§ **PROBLEM DETAILS**: Rewrite every row with "Pressefoto" replaced by "Pressebild" and everything else unchanged, leaving out the pictures.

[Saved data rows]
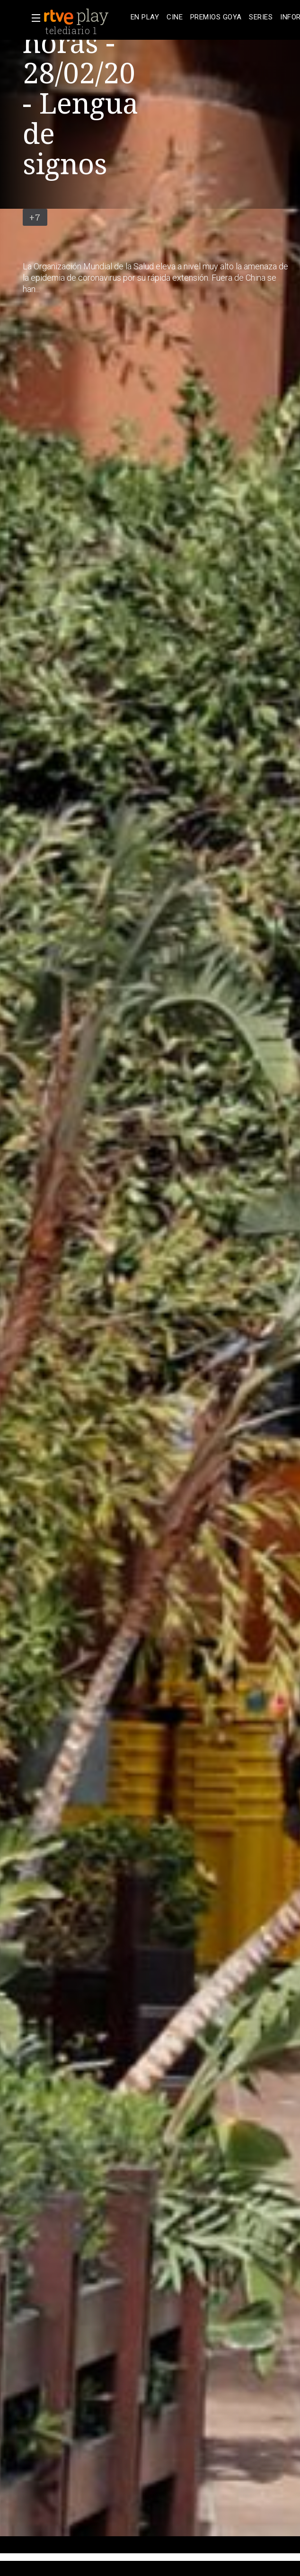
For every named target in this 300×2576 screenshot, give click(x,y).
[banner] (85, 17)
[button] (33, 18)
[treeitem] (145, 17)
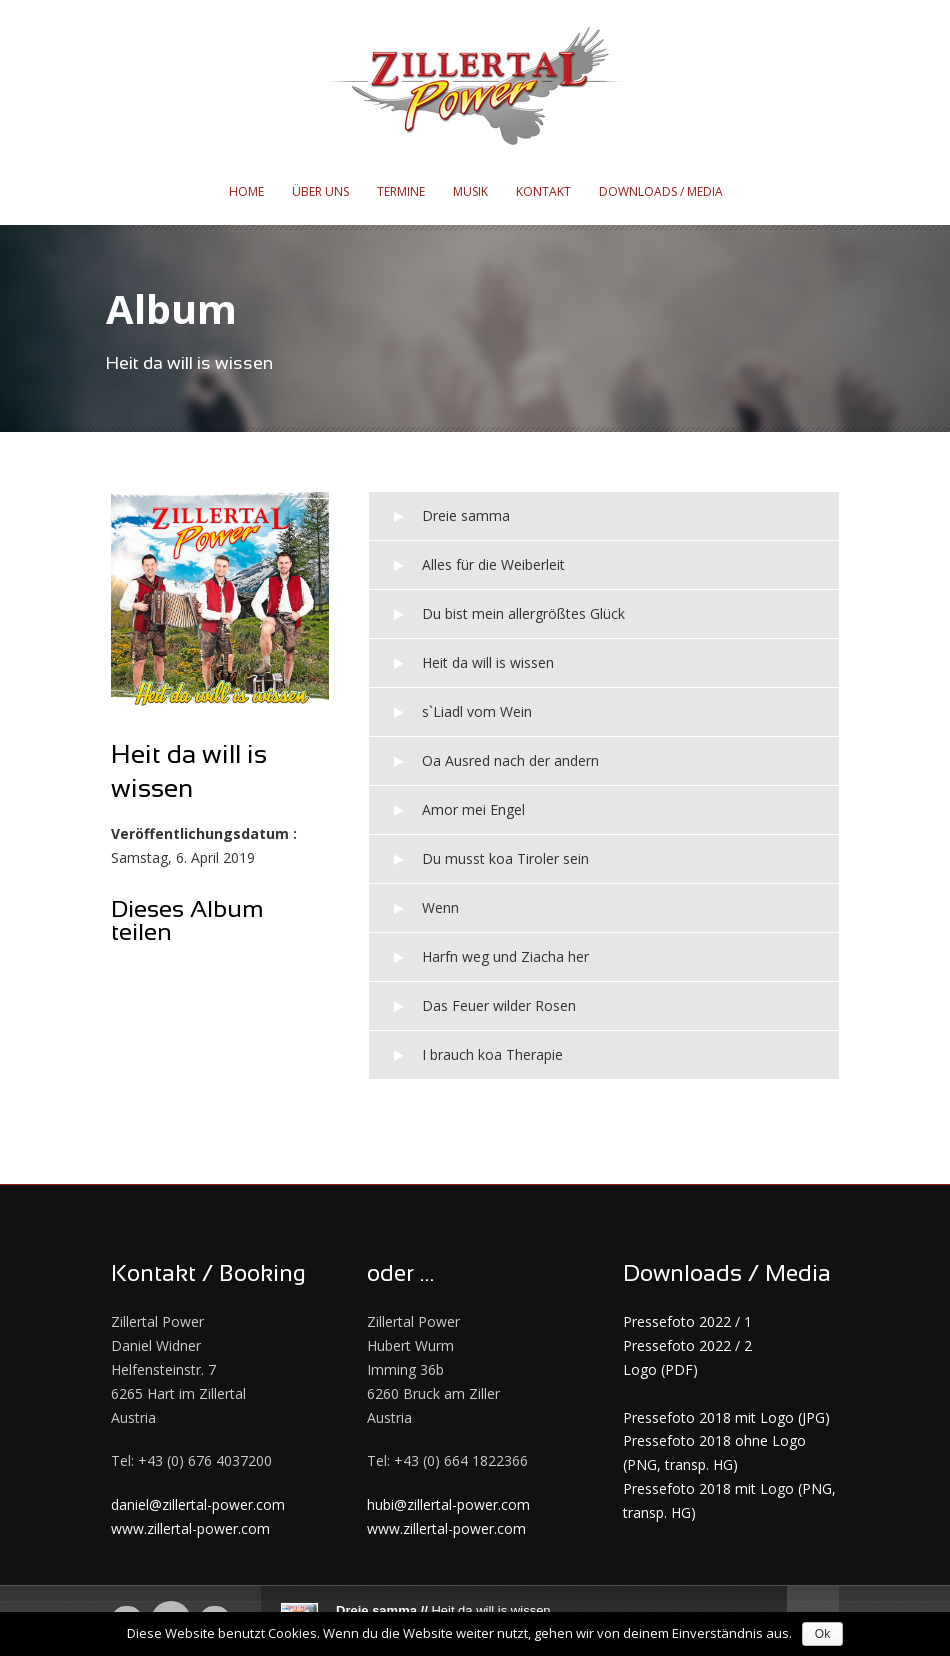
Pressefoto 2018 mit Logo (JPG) (726, 1417)
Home (246, 191)
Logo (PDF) (660, 1369)
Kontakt (543, 191)
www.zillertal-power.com (190, 1528)
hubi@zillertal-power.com (448, 1504)
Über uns (320, 191)
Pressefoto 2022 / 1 (687, 1321)
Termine (401, 191)
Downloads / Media (661, 191)
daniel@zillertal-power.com (198, 1504)
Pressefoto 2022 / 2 (687, 1345)
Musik (470, 191)
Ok (822, 1634)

§ **WRITTEN RESPONSE**:
For every named target in this 300×2576 screenshot, give click(x,y).
[banner] (85, 17)
[button] (33, 18)
[treeitem] (145, 17)
Pressebild 2018 mit Logo (JPG) (726, 1417)
Home (246, 191)
Logo (PDF) (660, 1369)
Kontakt (543, 191)
www.zillertal-power.com (190, 1528)
hubi@zillertal-power.com (448, 1504)
Über uns (320, 191)
Pressebild 2022 / 1 (687, 1321)
Termine (401, 191)
Downloads / Media (661, 191)
daniel@zillertal-power.com (198, 1504)
Pressebild 2022 / 2 (687, 1345)
Musik (470, 191)
Ok (822, 1634)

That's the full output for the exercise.